(MATERIAL FOR THIS TASK):

********************

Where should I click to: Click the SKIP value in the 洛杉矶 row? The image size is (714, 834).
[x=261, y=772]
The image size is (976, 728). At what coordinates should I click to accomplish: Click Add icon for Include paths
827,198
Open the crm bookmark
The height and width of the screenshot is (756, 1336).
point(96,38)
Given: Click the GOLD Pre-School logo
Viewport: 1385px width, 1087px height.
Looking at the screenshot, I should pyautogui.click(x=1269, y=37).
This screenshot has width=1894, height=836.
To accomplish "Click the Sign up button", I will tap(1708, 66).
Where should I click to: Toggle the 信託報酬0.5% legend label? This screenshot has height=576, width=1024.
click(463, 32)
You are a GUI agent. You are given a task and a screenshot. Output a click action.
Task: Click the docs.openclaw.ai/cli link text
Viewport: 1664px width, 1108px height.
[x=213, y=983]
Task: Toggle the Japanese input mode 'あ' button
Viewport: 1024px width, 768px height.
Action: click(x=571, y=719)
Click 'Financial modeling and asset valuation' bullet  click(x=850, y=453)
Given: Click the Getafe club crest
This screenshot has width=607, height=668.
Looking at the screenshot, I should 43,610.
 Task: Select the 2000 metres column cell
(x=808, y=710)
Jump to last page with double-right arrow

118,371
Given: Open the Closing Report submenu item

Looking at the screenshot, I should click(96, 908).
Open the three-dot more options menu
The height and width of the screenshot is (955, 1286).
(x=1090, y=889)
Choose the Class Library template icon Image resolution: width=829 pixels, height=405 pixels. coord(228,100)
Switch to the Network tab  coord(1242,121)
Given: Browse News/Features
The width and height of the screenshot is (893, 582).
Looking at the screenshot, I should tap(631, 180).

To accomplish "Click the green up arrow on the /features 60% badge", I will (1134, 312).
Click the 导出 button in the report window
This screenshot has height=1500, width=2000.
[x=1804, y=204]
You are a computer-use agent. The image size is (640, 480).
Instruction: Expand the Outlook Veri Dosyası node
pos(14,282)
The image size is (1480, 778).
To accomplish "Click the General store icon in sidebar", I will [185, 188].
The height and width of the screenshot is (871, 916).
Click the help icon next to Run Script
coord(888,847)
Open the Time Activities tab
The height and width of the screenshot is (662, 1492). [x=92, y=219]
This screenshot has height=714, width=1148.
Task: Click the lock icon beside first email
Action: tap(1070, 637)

********************

(AIM):
Turn the stretch of the listing from the line that contains "Switch to the" through the line that contains "[x=1804, y=204]" into a numbered list, leaving out blank lines.

(FINISHED ANSWER):
1. Switch to the Network tab  coord(1242,121)
2. Given: Browse News/Features
3. The width and height of the screenshot is (893, 582).
4. Looking at the screenshot, I should tap(631, 180).
5. To accomplish "Click the green up arrow on the /features 60% badge", I will (1134, 312).
6. Click the 导出 button in the report window
7. This screenshot has height=1500, width=2000.
8. [x=1804, y=204]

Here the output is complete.